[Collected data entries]
• • • •

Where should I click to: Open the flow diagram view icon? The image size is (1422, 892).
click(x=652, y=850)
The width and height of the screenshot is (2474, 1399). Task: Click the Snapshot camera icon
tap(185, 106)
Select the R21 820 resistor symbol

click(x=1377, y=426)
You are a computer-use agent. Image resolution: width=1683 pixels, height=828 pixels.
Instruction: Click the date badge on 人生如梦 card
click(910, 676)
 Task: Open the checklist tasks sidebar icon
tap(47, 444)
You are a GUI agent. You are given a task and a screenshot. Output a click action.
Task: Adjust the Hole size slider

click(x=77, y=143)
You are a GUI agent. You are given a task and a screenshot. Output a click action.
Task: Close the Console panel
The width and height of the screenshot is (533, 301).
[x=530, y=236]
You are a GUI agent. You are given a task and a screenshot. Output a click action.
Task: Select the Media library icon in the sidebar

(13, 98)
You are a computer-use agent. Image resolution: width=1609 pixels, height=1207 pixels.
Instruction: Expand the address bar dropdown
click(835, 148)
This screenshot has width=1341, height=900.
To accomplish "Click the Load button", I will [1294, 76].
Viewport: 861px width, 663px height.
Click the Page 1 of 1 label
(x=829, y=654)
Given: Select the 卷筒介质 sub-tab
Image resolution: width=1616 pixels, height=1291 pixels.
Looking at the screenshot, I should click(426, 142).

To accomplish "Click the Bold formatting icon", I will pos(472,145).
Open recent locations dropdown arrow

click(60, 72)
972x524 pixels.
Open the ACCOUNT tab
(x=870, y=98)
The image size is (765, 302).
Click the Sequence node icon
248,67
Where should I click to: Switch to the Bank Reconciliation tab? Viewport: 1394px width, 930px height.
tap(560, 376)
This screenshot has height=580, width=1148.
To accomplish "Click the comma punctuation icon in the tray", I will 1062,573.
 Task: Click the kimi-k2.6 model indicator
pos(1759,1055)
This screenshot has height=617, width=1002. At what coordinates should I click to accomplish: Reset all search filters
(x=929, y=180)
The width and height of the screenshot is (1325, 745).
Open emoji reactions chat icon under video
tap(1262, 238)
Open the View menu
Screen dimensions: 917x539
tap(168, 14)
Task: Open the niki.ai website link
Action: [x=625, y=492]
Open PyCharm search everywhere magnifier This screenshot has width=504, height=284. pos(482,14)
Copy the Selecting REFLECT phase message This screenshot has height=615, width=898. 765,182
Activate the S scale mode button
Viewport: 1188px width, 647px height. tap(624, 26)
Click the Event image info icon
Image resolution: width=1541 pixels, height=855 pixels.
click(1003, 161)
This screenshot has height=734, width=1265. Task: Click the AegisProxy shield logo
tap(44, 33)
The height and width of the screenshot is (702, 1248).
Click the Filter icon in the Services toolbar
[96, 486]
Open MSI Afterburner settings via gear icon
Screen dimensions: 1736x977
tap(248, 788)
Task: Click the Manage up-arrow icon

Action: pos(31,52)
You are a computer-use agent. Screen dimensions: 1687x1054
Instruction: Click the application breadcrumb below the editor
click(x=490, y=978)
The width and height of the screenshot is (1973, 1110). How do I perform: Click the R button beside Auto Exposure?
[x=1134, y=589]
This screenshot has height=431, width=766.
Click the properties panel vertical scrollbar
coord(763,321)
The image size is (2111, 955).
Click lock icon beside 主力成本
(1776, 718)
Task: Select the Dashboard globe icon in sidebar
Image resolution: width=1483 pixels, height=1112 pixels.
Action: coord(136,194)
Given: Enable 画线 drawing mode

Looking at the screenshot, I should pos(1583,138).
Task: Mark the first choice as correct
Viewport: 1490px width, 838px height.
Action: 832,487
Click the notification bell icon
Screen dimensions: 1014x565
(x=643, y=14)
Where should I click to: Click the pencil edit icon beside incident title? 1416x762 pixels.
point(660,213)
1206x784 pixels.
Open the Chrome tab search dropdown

• • • •

* Aim of the task
Copy the records above, keeping every word the same.

* Answer to this exercise
Where should I click to: Open the flow diagram view icon? The image size is (1422, 892).
click(x=652, y=850)
The width and height of the screenshot is (2474, 1399). Task: Click the Snapshot camera icon
tap(185, 106)
Select the R21 820 resistor symbol

click(x=1377, y=426)
You are a computer-use agent. Image resolution: width=1683 pixels, height=828 pixels.
Instruction: Click the date badge on 人生如梦 card
click(910, 676)
 Task: Open the checklist tasks sidebar icon
tap(47, 444)
You are a GUI agent. You are given a task and a screenshot. Output a click action.
Task: Adjust the Hole size slider

click(x=77, y=143)
You are a GUI agent. You are given a task and a screenshot. Output a click action.
Task: Close the Console panel
The width and height of the screenshot is (533, 301).
[x=530, y=236]
You are a GUI agent. You are given a task and a screenshot. Output a click action.
Task: Select the Media library icon in the sidebar

(13, 98)
You are a computer-use agent. Image resolution: width=1609 pixels, height=1207 pixels.
Instruction: Expand the address bar dropdown
click(835, 148)
This screenshot has width=1341, height=900.
To accomplish "Click the Load button", I will [1294, 76].
Viewport: 861px width, 663px height.
Click the Page 1 of 1 label
(x=829, y=654)
Given: Select the 卷筒介质 sub-tab
Image resolution: width=1616 pixels, height=1291 pixels.
Looking at the screenshot, I should click(426, 142).

To accomplish "Click the Bold formatting icon", I will pos(472,145).
Open recent locations dropdown arrow

click(60, 72)
972x524 pixels.
Open the ACCOUNT tab
(x=870, y=98)
The image size is (765, 302).
Click the Sequence node icon
248,67
Where should I click to: Switch to the Bank Reconciliation tab? Viewport: 1394px width, 930px height.
tap(560, 376)
This screenshot has height=580, width=1148.
To accomplish "Click the comma punctuation icon in the tray", I will 1062,573.
 Task: Click the kimi-k2.6 model indicator
pos(1759,1055)
This screenshot has height=617, width=1002. At what coordinates should I click to accomplish: Reset all search filters
(x=929, y=180)
The width and height of the screenshot is (1325, 745).
Open emoji reactions chat icon under video
tap(1262, 238)
Open the View menu
Screen dimensions: 917x539
tap(168, 14)
Task: Open the niki.ai website link
Action: [x=625, y=492]
Open PyCharm search everywhere magnifier This screenshot has width=504, height=284. pos(482,14)
Copy the Selecting REFLECT phase message This screenshot has height=615, width=898. 765,182
Activate the S scale mode button
Viewport: 1188px width, 647px height. tap(624, 26)
Click the Event image info icon
Image resolution: width=1541 pixels, height=855 pixels.
click(1003, 161)
This screenshot has height=734, width=1265. Task: Click the AegisProxy shield logo
tap(44, 33)
The height and width of the screenshot is (702, 1248).
Click the Filter icon in the Services toolbar
[96, 486]
Open MSI Afterburner settings via gear icon
Screen dimensions: 1736x977
tap(248, 788)
Task: Click the Manage up-arrow icon

Action: pos(31,52)
You are a computer-use agent. Screen dimensions: 1687x1054
Instruction: Click the application breadcrumb below the editor
click(x=490, y=978)
The width and height of the screenshot is (1973, 1110). How do I perform: Click the R button beside Auto Exposure?
[x=1134, y=589]
This screenshot has height=431, width=766.
Click the properties panel vertical scrollbar
coord(763,321)
The image size is (2111, 955).
Click lock icon beside 主力成本
(1776, 718)
Task: Select the Dashboard globe icon in sidebar
Image resolution: width=1483 pixels, height=1112 pixels.
Action: coord(136,194)
Given: Enable 画线 drawing mode

Looking at the screenshot, I should pos(1583,138).
Task: Mark the first choice as correct
Viewport: 1490px width, 838px height.
Action: 832,487
Click the notification bell icon
Screen dimensions: 1014x565
(x=643, y=14)
Where should I click to: Click the pencil edit icon beside incident title? 1416x762 pixels.
point(660,213)
1206x784 pixels.
Open the Chrome tab search dropdown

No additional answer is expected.